Brandy Melville’s practices are sealed shut

Fast fashion chain Brandy Melville launched in Italy in the ‘80s, but its real popularity began when it hit the streets of LA in 2009. It now has millions of Instagram followers and an extensive range of cheap, trendy clothes and accessories for teen girls or anyone who loves a ’90s throwback. But is the brand ethical or sustainable?

Unfortunately, like other fast fashion brands, Brandy Melville isn’t hitting the mark for people, the planet, or animals. Brandy Melville receives our lowest possible score of “We Avoid” because it doesn’t disclose sufficient information about its environmental, labour, and animal welfare policies. You have a right to know how the products you buy affect the issues you care about, and we recommend steering clear of this one. What’s more, there have been some pretty shocking reports from Brandy Melville’s employees about its working culture in recent years, including allegations of racism, antisemitism, anti-fast bias, and assault.

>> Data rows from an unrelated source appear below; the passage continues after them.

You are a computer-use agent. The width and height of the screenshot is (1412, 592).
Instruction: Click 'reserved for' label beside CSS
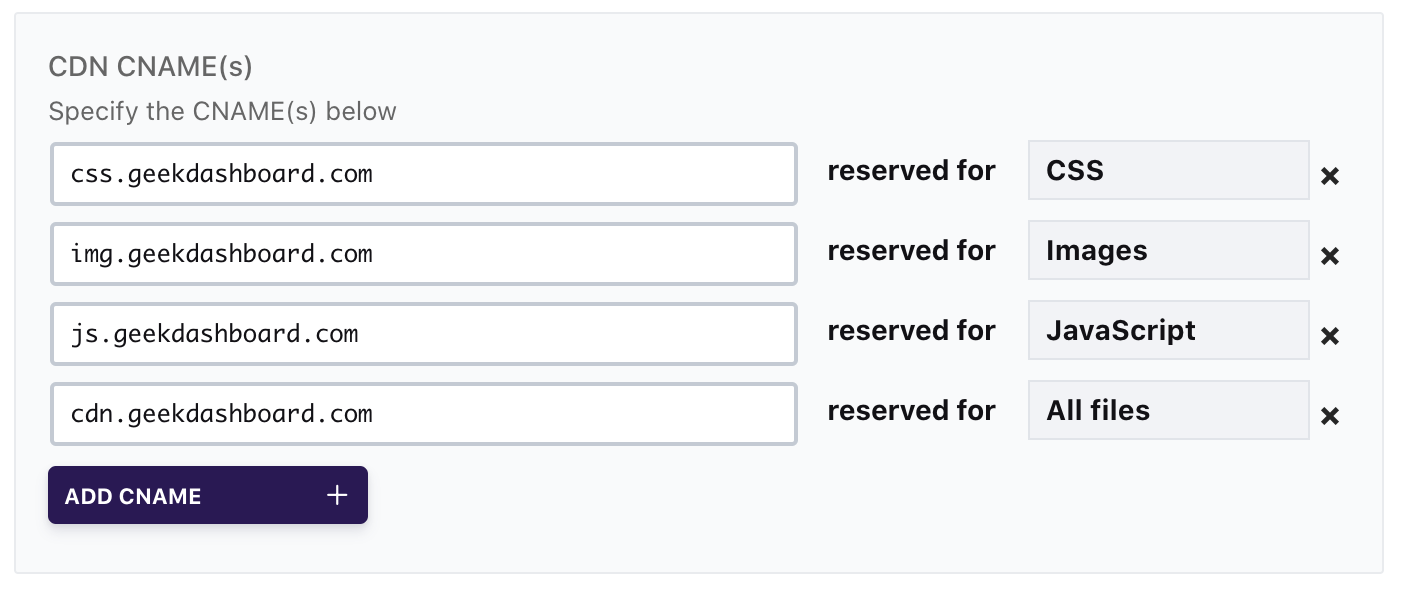pos(911,171)
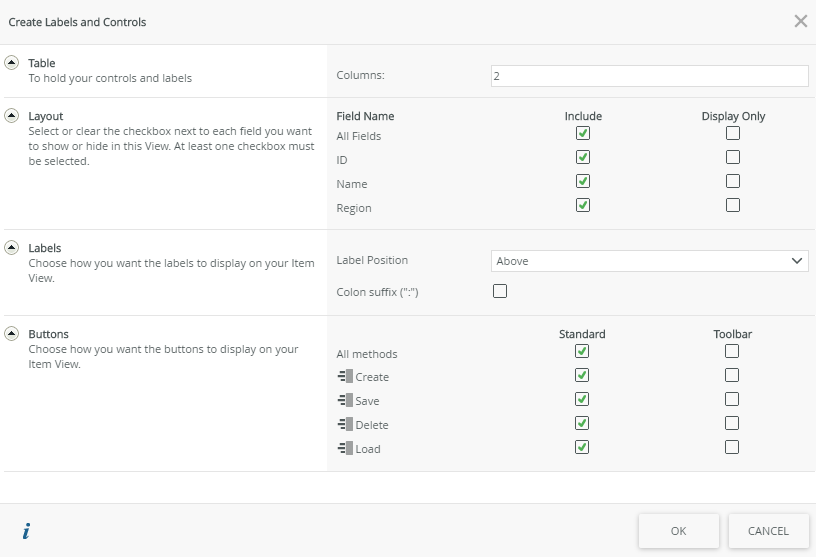Uncheck Include for the Region field
Viewport: 816px width, 557px height.
(583, 205)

So if you like Brandy Melville’s youthful, preppy vibe but would prefer to support brands doing better then keep reading—we’ve got some “Good” and “Great” alternatives to Brandy Melville that’ll tick the boxes.

A note on affordability

Good On You wants to help you find sustainable options no matter your budget. But we recognise that many sustainable brands appear more expensive upfront. That’s because more goes into a price tag than the cost of fabric. Fast fashion prices are often low because workers are not paid living wages and sustainable practices are not followed in production, as is the case with Brandy Melville.

Fast fashion has also distorted our view of clothing prices. We now spend much less and buy far more garments of a lower quality than we did a few decades ago. But when you take cost-per-wear into account, high quality items you’ll wear frequently will end up costing less in the long run despite the initial investment.

We aim to highlight the range of more affordable sustainable brands, but we also encourage you to seek out the most sustainable options that work for you. Sometimes this means shopping second-hand, and other times rediscovering and restyling what you already own.

More sustainable alternatives to Brandy Melville

The post 13 More Sustainable Alternatives to Brandy Melville appeared first on Good On You.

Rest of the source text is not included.